Deep Learning doesn’t just learn from ads that are shown. Most legacy systems show an ad, predict who’ll click on it or engage with it, and then predict who will convert. That’s fine, that’s awesome. That’s much better than the old way of just bidding three dollars CPM and showing your ads out there. That’s a great solution. However, it doesn’t know if those end conversions are incremental or not. Some of them might be, but you have to specifically measure it and test it. An incrementality that is generated is a byproduct of the generation of attributed sales. It is not directly a goal. In Deep Learning, it understands everything that machine learning understands because it looks at who gets ads and what happens, but equally, it looks at who does not get ads and what happens with those users. That is the foundation of incrementality – the understanding of what happens in a world where I show ads and a world where I don’t show ads.

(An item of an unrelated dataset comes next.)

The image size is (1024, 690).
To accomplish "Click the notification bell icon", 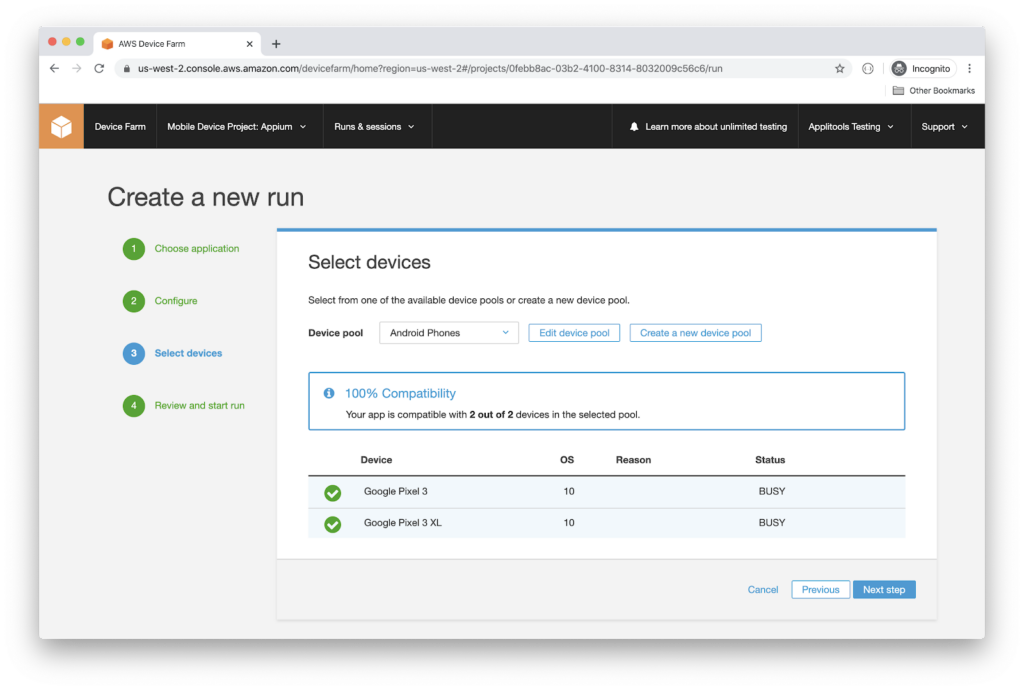I will click(x=634, y=127).
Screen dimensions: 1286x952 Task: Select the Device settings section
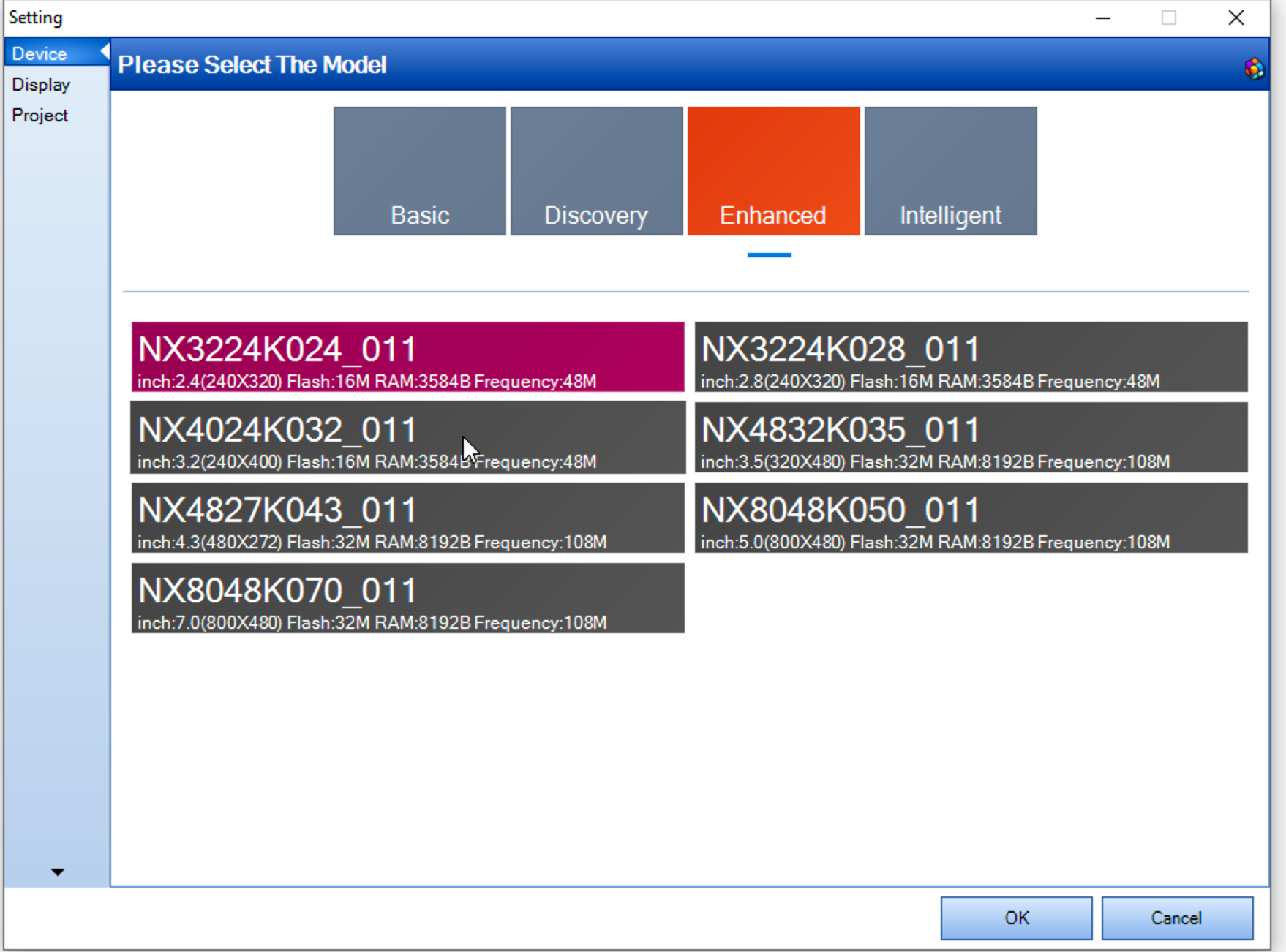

So, Deep Learning tends to drive better incrementality because of that conceptual understanding that it has that a legacy or machine learning approach doesn’t have. It also ingests more data, and there are other technical reasons. And then finally – sort of the last minute here – a lot of people are asking, “Are you worried about this?” Yeah, of course. There was a list of the top six jobs that ChatGPT could do, and I think I do three of them as part of my job: data science, data analytics, and content creation. I think there was journalism and some other things. We all do things that are going to be replaced by this. We can let it replace us or we can cannibalize ourselves. And what I mean by that is, get ahead of this, start using these tools, learn about these tools, use them to superpower your own job. Then, instead of being fearful of them, you’ve become an ally with these tools. And I think you’ll find that you can go a lot farther than perhaps you thought initially.
When you think about all of this, when you think about that pendulum swinging towards innovation, when you think about the SSP changes, when you think about the need to address all your very heterogeneous users and the need of a stack of solutions, I think it all adds up to 2023 being a great year for Deep Learning, for e-commerce, and for marketing. Thank you for your time today.